Still, Kavanagh said, he’s unwilling to discount her support completely.
“I’m not willing to assume that Gov. Hobbs would want to keep parents in the dark, especially when the children have a condition that results overall in higher suicide rates,” he said. “I think parents need to know, they need to get help for the children (and) counseling. I’m not going to assume the governor would oppose that.”
LGBTQ organizations denounced the proposal as yet another attack on LGBTQ youth across the state.

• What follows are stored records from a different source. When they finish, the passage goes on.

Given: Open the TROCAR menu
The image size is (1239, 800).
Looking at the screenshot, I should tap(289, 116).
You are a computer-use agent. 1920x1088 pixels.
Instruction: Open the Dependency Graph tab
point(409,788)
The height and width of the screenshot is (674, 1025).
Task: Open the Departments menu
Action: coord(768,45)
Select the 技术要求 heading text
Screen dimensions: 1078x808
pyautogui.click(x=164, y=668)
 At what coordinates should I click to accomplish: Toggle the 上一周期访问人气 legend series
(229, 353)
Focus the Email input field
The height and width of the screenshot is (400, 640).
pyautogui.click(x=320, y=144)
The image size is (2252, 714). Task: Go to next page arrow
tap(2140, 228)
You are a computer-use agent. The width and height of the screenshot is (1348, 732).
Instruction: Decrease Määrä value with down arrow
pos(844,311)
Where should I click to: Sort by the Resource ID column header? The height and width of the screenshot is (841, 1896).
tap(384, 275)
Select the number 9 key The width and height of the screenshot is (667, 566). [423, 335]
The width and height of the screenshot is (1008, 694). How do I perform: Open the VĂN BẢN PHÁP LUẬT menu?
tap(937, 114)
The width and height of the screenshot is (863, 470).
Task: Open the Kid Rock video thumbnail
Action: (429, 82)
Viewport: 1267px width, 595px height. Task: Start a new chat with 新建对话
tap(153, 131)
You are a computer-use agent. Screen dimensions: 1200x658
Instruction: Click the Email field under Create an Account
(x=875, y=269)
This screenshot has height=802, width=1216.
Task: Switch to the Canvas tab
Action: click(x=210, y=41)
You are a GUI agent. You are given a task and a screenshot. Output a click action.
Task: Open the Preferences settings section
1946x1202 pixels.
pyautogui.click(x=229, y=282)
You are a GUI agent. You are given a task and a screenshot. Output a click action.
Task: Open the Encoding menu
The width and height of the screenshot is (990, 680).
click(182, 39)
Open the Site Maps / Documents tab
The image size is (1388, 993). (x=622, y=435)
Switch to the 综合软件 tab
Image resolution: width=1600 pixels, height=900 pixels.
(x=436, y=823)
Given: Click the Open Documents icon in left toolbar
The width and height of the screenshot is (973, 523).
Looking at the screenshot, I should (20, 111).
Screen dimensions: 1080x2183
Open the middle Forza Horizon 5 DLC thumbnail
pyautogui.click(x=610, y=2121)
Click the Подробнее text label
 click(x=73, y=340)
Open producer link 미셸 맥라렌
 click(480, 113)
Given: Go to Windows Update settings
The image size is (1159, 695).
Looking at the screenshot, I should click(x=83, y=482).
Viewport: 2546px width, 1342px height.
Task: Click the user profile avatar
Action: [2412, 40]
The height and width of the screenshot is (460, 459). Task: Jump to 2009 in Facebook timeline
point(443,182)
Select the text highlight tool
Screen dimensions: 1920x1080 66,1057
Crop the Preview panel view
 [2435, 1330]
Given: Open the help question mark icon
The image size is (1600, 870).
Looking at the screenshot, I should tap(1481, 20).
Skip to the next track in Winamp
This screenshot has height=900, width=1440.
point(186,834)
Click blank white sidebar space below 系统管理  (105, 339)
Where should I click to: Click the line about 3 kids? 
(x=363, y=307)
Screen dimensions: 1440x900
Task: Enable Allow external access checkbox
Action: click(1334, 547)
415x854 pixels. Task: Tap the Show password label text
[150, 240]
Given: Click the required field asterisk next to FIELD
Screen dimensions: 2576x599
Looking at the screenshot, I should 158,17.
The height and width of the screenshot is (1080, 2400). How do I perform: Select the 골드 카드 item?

Bridget Sharpe, director of the Arizona chapter of the Human Rights Campaign, the nation’s largest LGBTQ advocacy group, called the bill “mean-spirited” and said there are other issues facing Arizonans that need resolving.
“It’s incredibly disappointing that Senator-Elect John Kavanagh and his extremist allies have chosen to prioritize attacking children and their families as their first priority for this session,” she said, in an emailed statement. “By introducing SB1001 they are simply using their power to ostracize children for their pronouns…With so many other real, not made up issues plaguing Arizonans, this piece of legislation shows the point of their politics is simply cruelty, not legislating.”
Tami Staas, executive director of Arizona Trans Youth and Parent Organization said the bill has the potential to worsen outcomes for trans youth across the state. Kavanagh should be looking at ways to mitigate that tragic reality, not add to it, she said.
“Trans and non-binary youth have a significantly higher rate of suicide than their peers as the data and research has shown,” Staas said in an emailed statement. “I would think (Senator-Elect) Kavanagh would want to protect the vulnerable children of Arizona instead of putting them at higher risk as this law would do.”